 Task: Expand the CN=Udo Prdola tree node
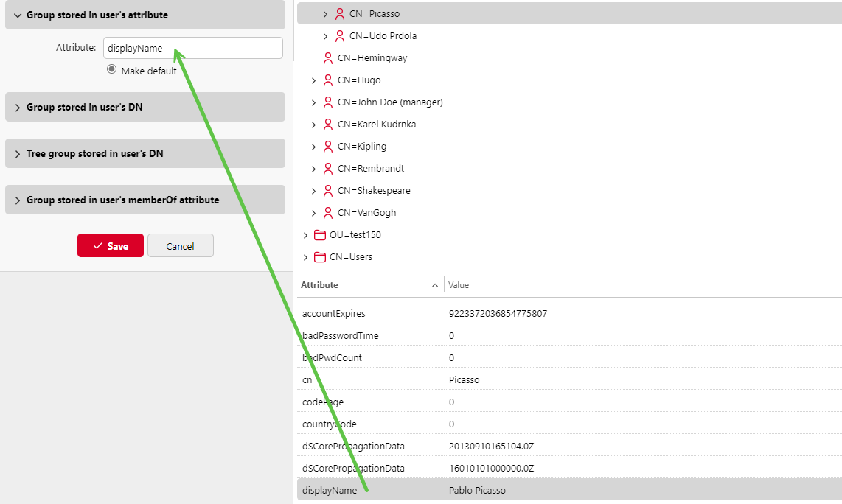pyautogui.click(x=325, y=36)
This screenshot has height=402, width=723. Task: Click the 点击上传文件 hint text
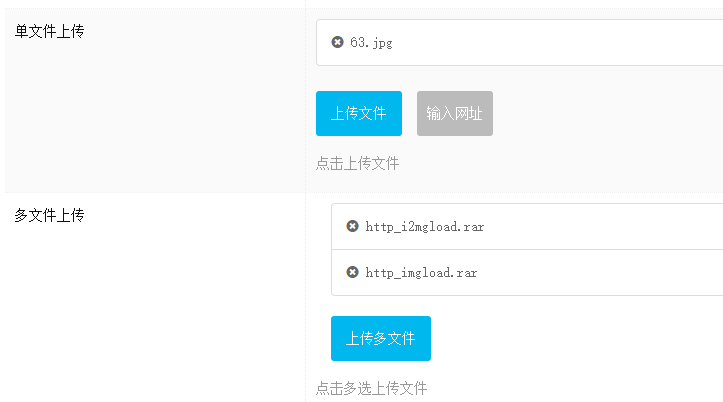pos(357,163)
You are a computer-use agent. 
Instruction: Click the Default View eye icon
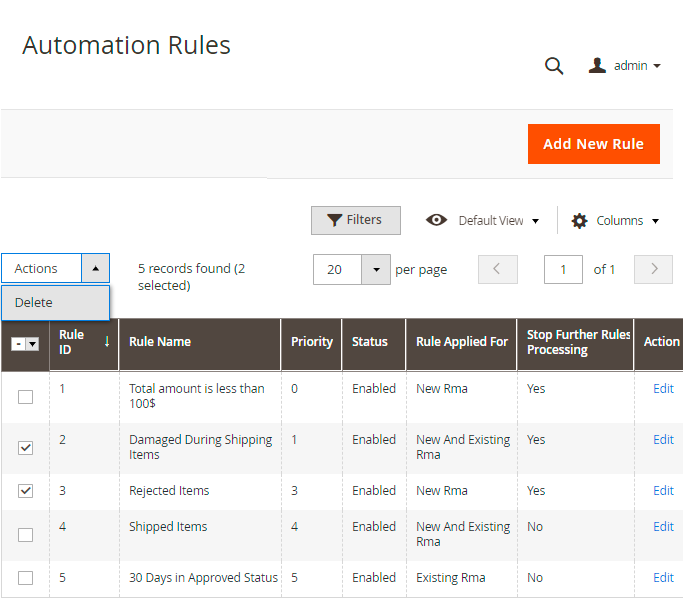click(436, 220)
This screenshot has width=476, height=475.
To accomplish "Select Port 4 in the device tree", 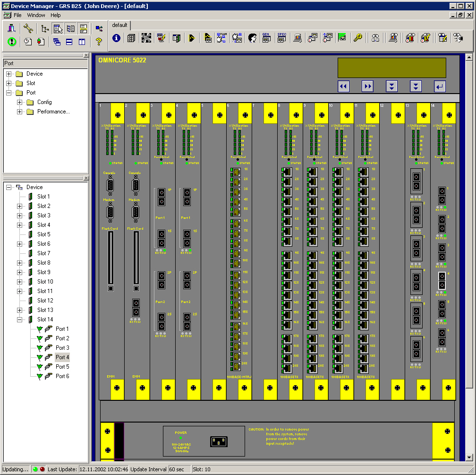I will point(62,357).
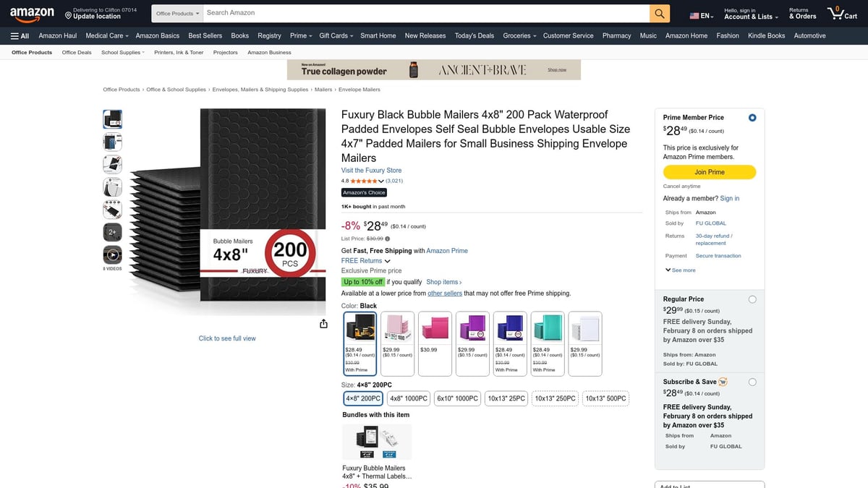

• • • • •

> [Aim] List every line of the records above that contains the string "Task". Uppercase and lowercase letters must match.

> [Exercise response]
 Task: Expand the CN=Udo Prdola tree node
This screenshot has height=402, width=723. Task: Click the 点击上传文件 hint text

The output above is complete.